WHAT YOU NEED TO DO:
Change each "Where should I click to" in the lines below to "Which point should I click to", keeping every other part of the lines the same.

(Word and element location lines)

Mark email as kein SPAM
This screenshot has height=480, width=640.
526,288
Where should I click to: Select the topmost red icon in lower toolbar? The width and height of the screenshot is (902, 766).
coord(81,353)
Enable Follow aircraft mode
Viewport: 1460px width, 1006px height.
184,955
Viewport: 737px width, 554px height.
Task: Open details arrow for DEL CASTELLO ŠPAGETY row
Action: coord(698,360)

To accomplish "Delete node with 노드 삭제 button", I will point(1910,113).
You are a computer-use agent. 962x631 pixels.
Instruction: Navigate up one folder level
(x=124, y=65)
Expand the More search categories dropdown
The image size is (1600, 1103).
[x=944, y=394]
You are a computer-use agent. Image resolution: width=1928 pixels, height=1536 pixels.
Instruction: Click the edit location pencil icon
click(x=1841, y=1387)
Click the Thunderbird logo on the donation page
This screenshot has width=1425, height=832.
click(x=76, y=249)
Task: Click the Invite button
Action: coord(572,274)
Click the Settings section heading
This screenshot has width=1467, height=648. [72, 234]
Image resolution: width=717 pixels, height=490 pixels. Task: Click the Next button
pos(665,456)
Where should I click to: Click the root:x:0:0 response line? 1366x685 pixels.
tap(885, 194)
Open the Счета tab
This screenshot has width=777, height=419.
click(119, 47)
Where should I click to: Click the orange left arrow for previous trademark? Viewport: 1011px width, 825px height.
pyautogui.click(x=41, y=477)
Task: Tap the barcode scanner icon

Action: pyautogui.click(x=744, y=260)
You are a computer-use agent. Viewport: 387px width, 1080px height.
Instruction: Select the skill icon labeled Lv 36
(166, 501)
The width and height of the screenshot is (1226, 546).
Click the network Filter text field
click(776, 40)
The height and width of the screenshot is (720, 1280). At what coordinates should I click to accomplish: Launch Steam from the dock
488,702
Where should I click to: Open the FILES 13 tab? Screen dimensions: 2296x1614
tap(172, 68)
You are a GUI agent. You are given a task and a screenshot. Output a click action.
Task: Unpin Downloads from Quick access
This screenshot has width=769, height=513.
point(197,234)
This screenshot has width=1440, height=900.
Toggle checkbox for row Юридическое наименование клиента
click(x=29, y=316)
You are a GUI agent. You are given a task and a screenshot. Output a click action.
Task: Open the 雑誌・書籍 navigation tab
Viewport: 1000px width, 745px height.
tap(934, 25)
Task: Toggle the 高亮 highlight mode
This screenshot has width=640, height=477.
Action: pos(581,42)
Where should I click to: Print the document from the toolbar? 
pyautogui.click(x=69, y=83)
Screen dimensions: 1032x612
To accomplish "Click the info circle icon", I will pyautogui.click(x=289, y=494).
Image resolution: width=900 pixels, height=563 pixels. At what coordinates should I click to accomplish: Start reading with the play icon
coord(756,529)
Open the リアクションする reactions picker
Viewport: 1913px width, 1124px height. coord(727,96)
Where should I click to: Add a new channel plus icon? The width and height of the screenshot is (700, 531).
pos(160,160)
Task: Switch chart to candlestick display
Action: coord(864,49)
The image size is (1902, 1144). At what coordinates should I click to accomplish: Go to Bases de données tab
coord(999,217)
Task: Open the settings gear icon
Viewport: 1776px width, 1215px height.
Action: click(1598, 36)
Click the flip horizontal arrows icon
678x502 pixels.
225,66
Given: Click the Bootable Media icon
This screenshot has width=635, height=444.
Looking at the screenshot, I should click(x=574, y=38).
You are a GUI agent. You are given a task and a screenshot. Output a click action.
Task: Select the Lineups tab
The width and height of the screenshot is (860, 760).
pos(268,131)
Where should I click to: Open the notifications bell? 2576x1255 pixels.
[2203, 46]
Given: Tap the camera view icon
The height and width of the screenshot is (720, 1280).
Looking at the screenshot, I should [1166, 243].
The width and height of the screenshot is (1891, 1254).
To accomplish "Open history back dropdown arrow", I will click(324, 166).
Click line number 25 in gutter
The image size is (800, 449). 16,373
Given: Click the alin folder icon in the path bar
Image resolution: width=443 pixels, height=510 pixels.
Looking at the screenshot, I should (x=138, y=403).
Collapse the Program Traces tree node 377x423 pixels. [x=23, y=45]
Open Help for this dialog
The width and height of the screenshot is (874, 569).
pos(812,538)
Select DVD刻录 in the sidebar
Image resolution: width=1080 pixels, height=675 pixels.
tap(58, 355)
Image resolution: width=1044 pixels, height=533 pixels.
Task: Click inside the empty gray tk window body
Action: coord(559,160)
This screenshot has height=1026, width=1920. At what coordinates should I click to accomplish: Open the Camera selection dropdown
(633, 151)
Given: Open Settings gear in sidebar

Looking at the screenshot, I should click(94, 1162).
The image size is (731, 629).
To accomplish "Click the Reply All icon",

THE RESPONSE:
Mark email as kein SPAM
This screenshot has height=480, width=640.
526,288
Which point should I click to: Select the topmost red icon in lower toolbar? The width and height of the screenshot is (902, 766).
coord(81,353)
Enable Follow aircraft mode
Viewport: 1460px width, 1006px height.
184,955
Viewport: 737px width, 554px height.
Task: Open details arrow for DEL CASTELLO ŠPAGETY row
Action: coord(698,360)

To accomplish "Delete node with 노드 삭제 button", I will point(1910,113).
You are a computer-use agent. 962x631 pixels.
Instruction: Navigate up one folder level
(x=124, y=65)
Expand the More search categories dropdown
The image size is (1600, 1103).
[x=944, y=394]
You are a computer-use agent. Image resolution: width=1928 pixels, height=1536 pixels.
Instruction: Click the edit location pencil icon
click(x=1841, y=1387)
Click the Thunderbird logo on the donation page
This screenshot has width=1425, height=832.
click(x=76, y=249)
Task: Click the Invite button
Action: coord(572,274)
Click the Settings section heading
This screenshot has width=1467, height=648. [72, 234]
Image resolution: width=717 pixels, height=490 pixels. Task: Click the Next button
pos(665,456)
Which point should I click to: Click the root:x:0:0 response line? 1366x685 pixels.
tap(885, 194)
Open the Счета tab
This screenshot has width=777, height=419.
click(119, 47)
Which point should I click to: Click the orange left arrow for previous trademark? Viewport: 1011px width, 825px height.
pyautogui.click(x=41, y=477)
Task: Tap the barcode scanner icon

Action: pyautogui.click(x=744, y=260)
You are a computer-use agent. Viewport: 387px width, 1080px height.
Instruction: Select the skill icon labeled Lv 36
(166, 501)
The width and height of the screenshot is (1226, 546).
Click the network Filter text field
click(776, 40)
The height and width of the screenshot is (720, 1280). At what coordinates should I click to accomplish: Launch Steam from the dock
488,702
Which point should I click to: Open the FILES 13 tab? Screen dimensions: 2296x1614
tap(172, 68)
You are a GUI agent. You are given a task and a screenshot. Output a click action.
Task: Unpin Downloads from Quick access
This screenshot has width=769, height=513.
point(197,234)
This screenshot has width=1440, height=900.
Toggle checkbox for row Юридическое наименование клиента
click(x=29, y=316)
You are a GUI agent. You are given a task and a screenshot. Output a click action.
Task: Open the 雑誌・書籍 navigation tab
Viewport: 1000px width, 745px height.
tap(934, 25)
Task: Toggle the 高亮 highlight mode
This screenshot has width=640, height=477.
Action: pos(581,42)
Which point should I click to: Print the document from the toolbar? 
pyautogui.click(x=69, y=83)
Screen dimensions: 1032x612
To accomplish "Click the info circle icon", I will pyautogui.click(x=289, y=494).
Image resolution: width=900 pixels, height=563 pixels. At what coordinates should I click to accomplish: Start reading with the play icon
coord(756,529)
Open the リアクションする reactions picker
Viewport: 1913px width, 1124px height. coord(727,96)
Which point should I click to: Add a new channel plus icon? The width and height of the screenshot is (700, 531).
pos(160,160)
Task: Switch chart to candlestick display
Action: coord(864,49)
The image size is (1902, 1144). At what coordinates should I click to accomplish: Go to Bases de données tab
coord(999,217)
Task: Open the settings gear icon
Viewport: 1776px width, 1215px height.
Action: click(1598, 36)
Click the flip horizontal arrows icon
678x502 pixels.
225,66
Given: Click the Bootable Media icon
This screenshot has width=635, height=444.
Looking at the screenshot, I should click(x=574, y=38).
You are a GUI agent. You are given a task and a screenshot. Output a click action.
Task: Select the Lineups tab
The width and height of the screenshot is (860, 760).
pos(268,131)
Which point should I click to: Open the notifications bell? 2576x1255 pixels.
[2203, 46]
Given: Tap the camera view icon
The height and width of the screenshot is (720, 1280).
Looking at the screenshot, I should [1166, 243].
The width and height of the screenshot is (1891, 1254).
To accomplish "Open history back dropdown arrow", I will click(324, 166).
Click line number 25 in gutter
The image size is (800, 449). 16,373
Given: Click the alin folder icon in the path bar
Image resolution: width=443 pixels, height=510 pixels.
Looking at the screenshot, I should (x=138, y=403).
Collapse the Program Traces tree node 377x423 pixels. [x=23, y=45]
Open Help for this dialog
The width and height of the screenshot is (874, 569).
pos(812,538)
Select DVD刻录 in the sidebar
Image resolution: width=1080 pixels, height=675 pixels.
tap(58, 355)
Image resolution: width=1044 pixels, height=533 pixels.
Task: Click inside the empty gray tk window body
Action: coord(559,160)
This screenshot has height=1026, width=1920. At what coordinates should I click to accomplish: Open the Camera selection dropdown
(633, 151)
Given: Open Settings gear in sidebar

Looking at the screenshot, I should click(94, 1162).
The image size is (731, 629).
To accomplish "Click the Reply All icon",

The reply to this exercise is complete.